TASK BRIEF ▸
From the passage below on sleeping with a CPAP mask, list every numerical figure it contains, with its unit where one is given.

It's 0400 hrs and I'm awake. My CPAP machine screen shows I've been asleep for 6.6 hrs and my AHI is 3.3.
Apnea Hypoxia Incidents = AHI.
Last night I deleted the Ambien from my normal bedtime routine. I wanted to test whether or not I could sleep with the CPAP mask on my face without the aid of an Ambien.
Have you ever tried to sleep with a mask covering your nose; a head harness holds this mask in place. Not only does it leave a lot to be desired in the way of attractiveness, getting past the feeling of being captured by the contraption tying you to a hose leading to the CPAP machine that sits on the bedside table will be something to get adjusted to. I'm not a fan thus far.

MATERIAL SHOWN ▸

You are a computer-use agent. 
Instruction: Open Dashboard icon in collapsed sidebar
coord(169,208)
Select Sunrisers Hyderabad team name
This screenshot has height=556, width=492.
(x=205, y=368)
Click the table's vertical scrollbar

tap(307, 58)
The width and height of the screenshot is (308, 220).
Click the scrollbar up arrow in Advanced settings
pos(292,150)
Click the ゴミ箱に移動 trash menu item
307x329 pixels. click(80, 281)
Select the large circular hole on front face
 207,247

* * *

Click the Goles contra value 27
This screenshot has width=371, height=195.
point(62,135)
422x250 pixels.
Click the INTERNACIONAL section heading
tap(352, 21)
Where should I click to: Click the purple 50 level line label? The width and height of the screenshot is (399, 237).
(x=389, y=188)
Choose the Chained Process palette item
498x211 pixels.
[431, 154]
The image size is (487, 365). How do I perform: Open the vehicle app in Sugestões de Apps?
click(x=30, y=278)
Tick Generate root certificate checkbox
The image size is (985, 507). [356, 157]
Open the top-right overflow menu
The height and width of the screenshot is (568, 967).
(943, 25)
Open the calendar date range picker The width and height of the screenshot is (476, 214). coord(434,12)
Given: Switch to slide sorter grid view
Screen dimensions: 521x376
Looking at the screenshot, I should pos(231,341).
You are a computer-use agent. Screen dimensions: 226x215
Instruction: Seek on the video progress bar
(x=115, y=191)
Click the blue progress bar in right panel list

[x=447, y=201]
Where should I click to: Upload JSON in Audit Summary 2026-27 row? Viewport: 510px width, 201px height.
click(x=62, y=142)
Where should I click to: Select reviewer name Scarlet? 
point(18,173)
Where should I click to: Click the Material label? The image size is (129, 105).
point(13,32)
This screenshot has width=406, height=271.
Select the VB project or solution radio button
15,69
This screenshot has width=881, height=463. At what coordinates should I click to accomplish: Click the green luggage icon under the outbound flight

* * *

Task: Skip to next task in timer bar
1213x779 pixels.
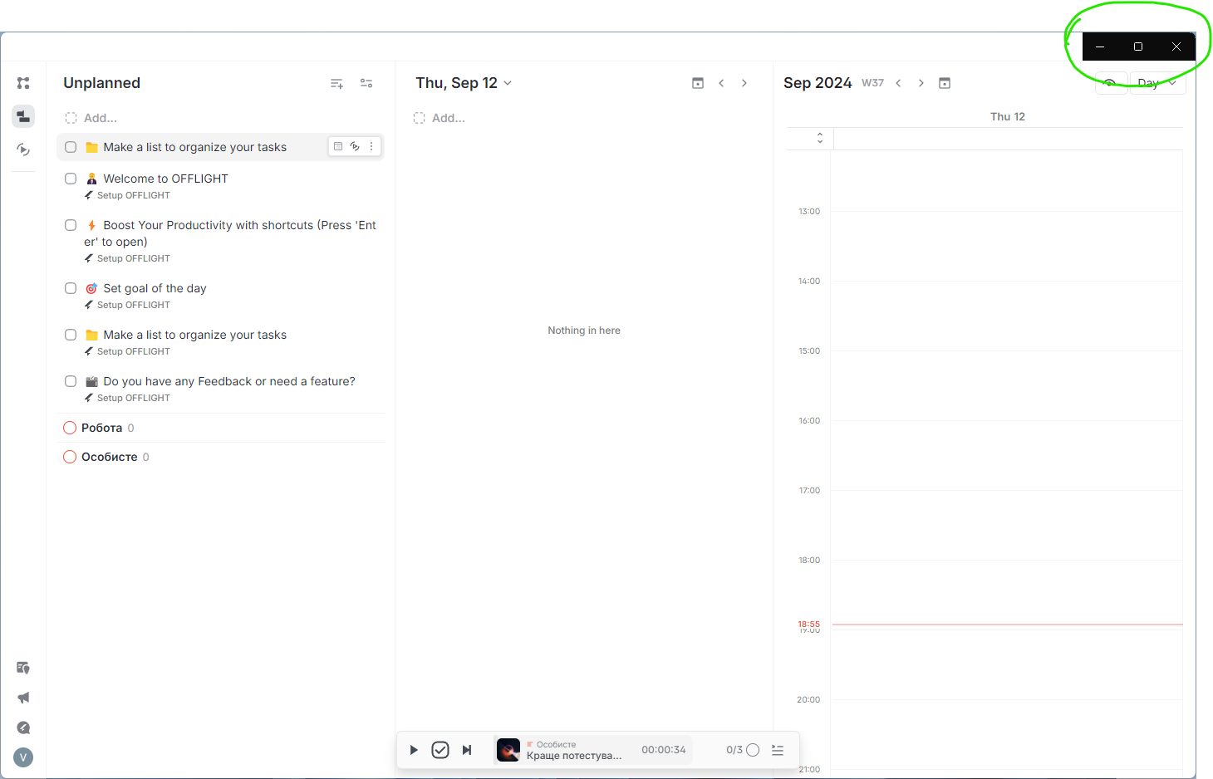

TASK RESULT ▸
0400 hrs
6.6 hrs
3.3